A criança, por exemplo, não dominam ou não usam várias estruturas da língua. Dependendo da idade, não pronunciam grupos consonantais (branco / banco). Os jovens, por sua vez, têm uma linguagem marcada pelas gírias, pelas simplificações, com certa marca de rebeldia. A linguagem do adulto tende a se tornar mais conservadora, mais comportada.

Concluímos, portanto, que existe uma forma de usar a língua que é normal para cada faixa etária.

O sujeito aprende a sua língua em convívio com a família, amigos, enfim, pessoas que estão ao seu redor e participam do seu cotidiano. Cada um vai assimilando os usos lingüísticos daquele grupo, ainda que construindo a seu modo esse seu saber. Em geral, o sujeito não tem consciência dessa “norma” que ele vai internalizando no contato com os outros elementos do grupo.

Queira ou não, tenha ou não consciência disso, o sujeito pertence a grupos. Você, por exemplo, é homem ou mulher, é de determinada região, tem certa idade, profissão e, considerando cada uma dessas características, você forma um grupo com outras pessoas. Normalmente, seu comportamento social e lingüístico revela, até sem você querer, a que grupo(s) você pertence.

Essa norma de cada grupo constitui o que costumamos chamar de dialeto.

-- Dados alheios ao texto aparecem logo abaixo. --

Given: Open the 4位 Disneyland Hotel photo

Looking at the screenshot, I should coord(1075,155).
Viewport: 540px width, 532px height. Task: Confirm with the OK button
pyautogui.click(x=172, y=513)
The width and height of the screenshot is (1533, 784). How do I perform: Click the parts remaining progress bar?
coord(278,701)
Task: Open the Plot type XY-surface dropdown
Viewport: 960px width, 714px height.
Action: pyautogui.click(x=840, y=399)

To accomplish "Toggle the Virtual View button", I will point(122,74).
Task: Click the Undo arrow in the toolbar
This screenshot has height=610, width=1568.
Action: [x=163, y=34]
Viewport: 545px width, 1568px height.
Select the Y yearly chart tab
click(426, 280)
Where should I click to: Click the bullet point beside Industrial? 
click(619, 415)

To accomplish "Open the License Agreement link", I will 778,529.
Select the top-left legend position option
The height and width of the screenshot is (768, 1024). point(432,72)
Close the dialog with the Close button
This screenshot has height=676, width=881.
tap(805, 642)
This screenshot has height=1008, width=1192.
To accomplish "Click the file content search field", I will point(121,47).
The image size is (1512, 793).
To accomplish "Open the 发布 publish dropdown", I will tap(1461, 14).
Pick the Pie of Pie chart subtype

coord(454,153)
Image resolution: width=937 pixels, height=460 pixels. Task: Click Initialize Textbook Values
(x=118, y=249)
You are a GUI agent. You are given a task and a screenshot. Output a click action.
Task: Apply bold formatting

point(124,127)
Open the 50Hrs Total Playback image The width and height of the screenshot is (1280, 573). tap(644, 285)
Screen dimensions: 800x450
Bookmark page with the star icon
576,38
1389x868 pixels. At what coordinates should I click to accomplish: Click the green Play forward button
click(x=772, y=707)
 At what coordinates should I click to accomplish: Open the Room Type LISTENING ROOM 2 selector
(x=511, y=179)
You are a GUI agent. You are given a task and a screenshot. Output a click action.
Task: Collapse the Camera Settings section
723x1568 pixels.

A língua varia também de região para região: no Nordeste existem muitas palavras deconhecidas por brasileiros do Sul. Um fator importante e marcante na consideração dos dialetos regionais é o sotaque – melodia típica da fala de cada região, bem como o timbre aberto ou fechado com que pronunciamos as vogais, bem como a pronúncia de determinadas consoantes. Nesse caso, não é a divisão geográfica ou a divisão administrativa de cada estado que vale: o norte de Minas Gerais, por exemplo, tem um vocabulário e um sotaque muito parecidos com os da Bahia.